What is a Limited Liability Company (LLC)?

A limited liability company (LLC) establishes a separate entity from the sole proprietor or partners in a business which shields them from some of the liability associated with the business.

An LLC is a business entity that creates a distinction between the business’s assets and liabilities and the assets and liabilities of the owner or partners. Sole proprietors and partnerships who do not file for this distinction leave themselves and all of their personal assets at risk, in the event of a lawsuit or bankruptcy.

The owners are only protected to an extent, however, and the amount of protection is less robust the smaller the company is and the fewer interested parties there are. Still, the personal assets owned before the company’s formation tend to remain protected at least.

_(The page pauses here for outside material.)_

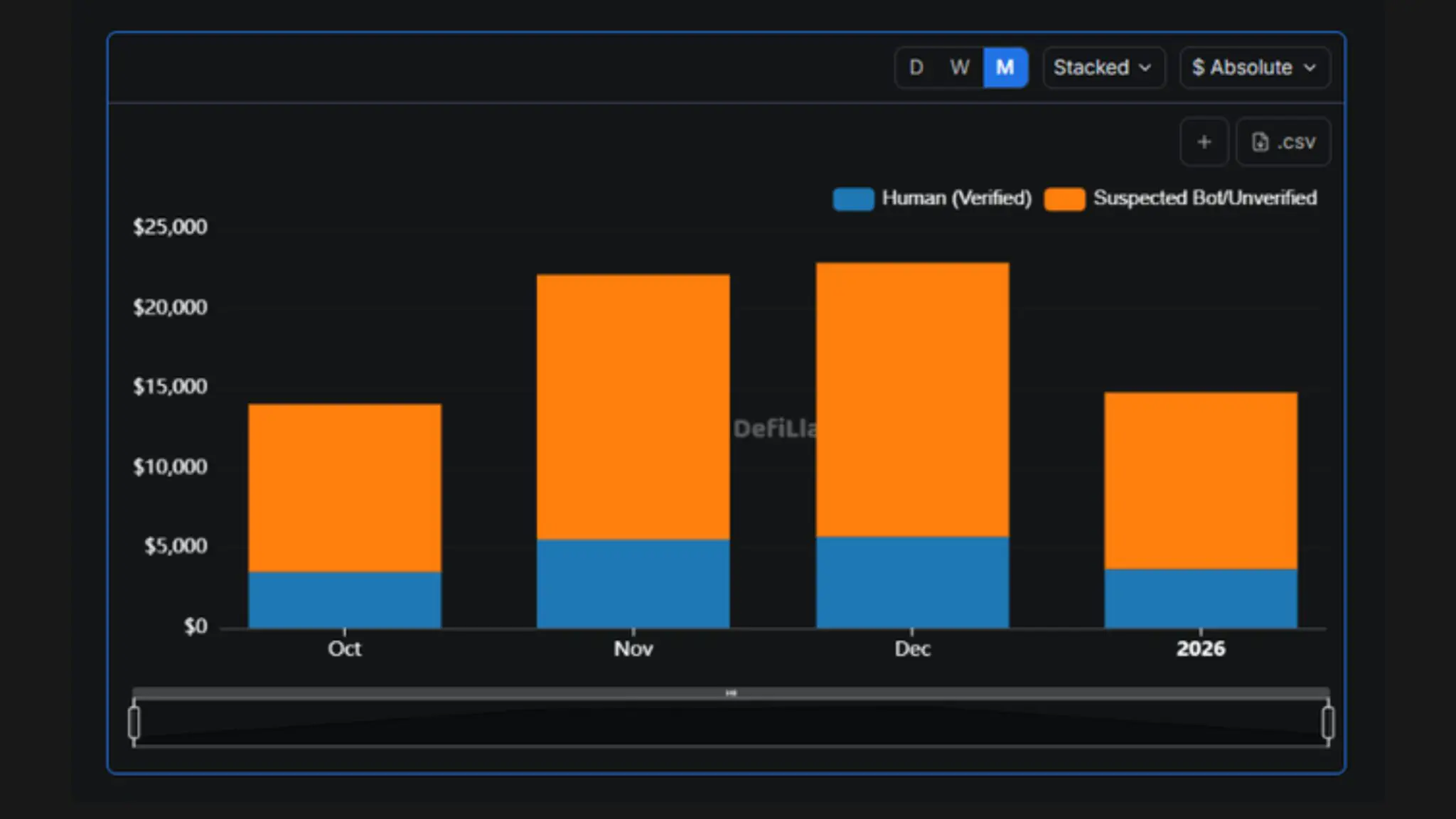Click inside the timeline range selector area

(731, 725)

Of course, owners of an LLC can still be held accountable by a court in certain cases involving fraud and other infringements. When the court reaches beyond the distinction between the company and the individual, this is known as “piercing the veil.”

A C corporation might provide more robust protection against such risks, but, as we learned before, they experience double-taxation. An LLC avoids double-taxation since the profits go directly through the company to the members, but all of it is subject to income tax and self-employment taxes, which an S corporation designation can help to mitigate.

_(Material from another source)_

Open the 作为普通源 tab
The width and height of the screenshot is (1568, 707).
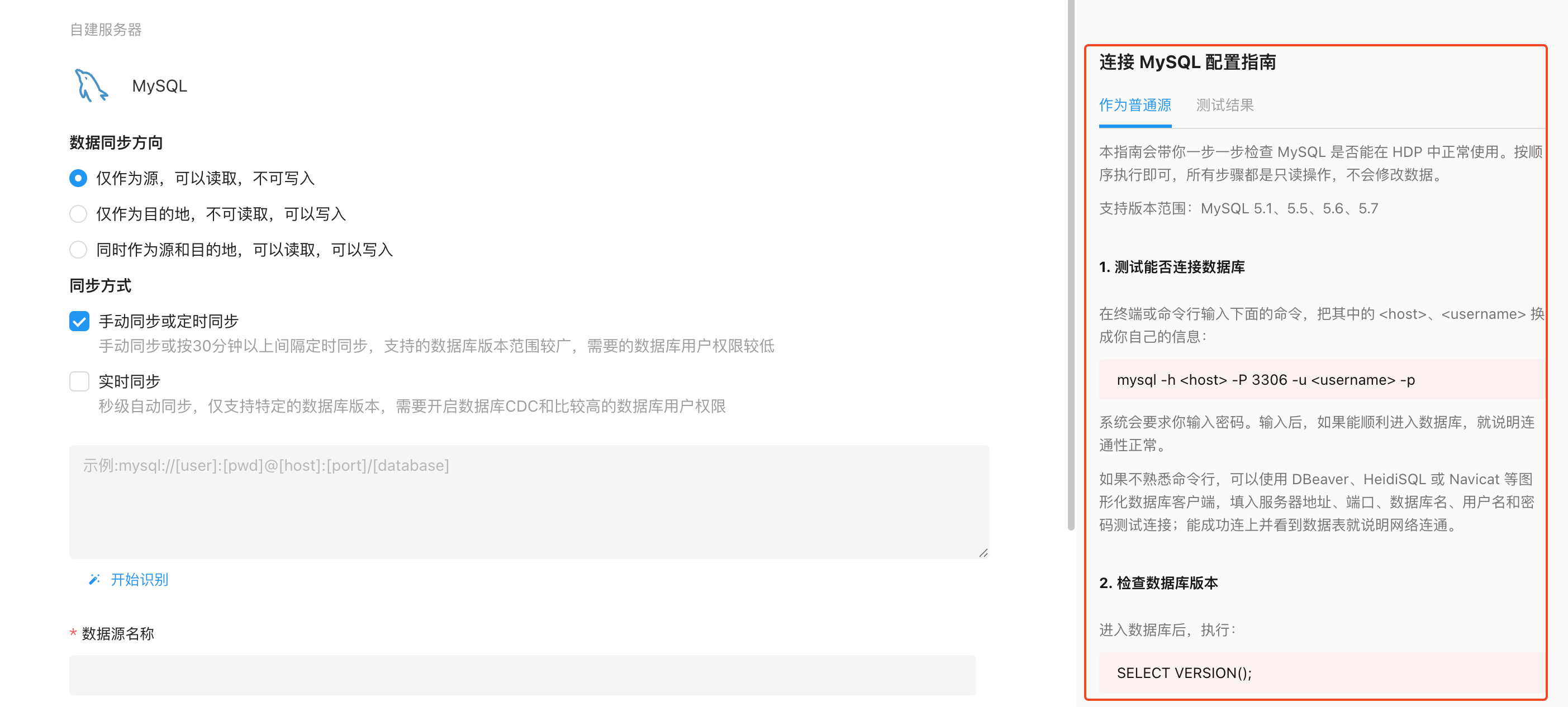(x=1134, y=105)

In fact, an LLC which is already formed can elect to be recognized as an S-corp by the IRS. Then, partners may elect to have some of the profits paid out as income and some paid out as dividends, since the dividends avoid self-employment taxes. An LLC is more flexible than a corporation, such as in terms of how profits can be distributed between owners.

To summarize, an LLC is suitable for smaller businesses that want to avoid double taxation and still need a legal liability shield.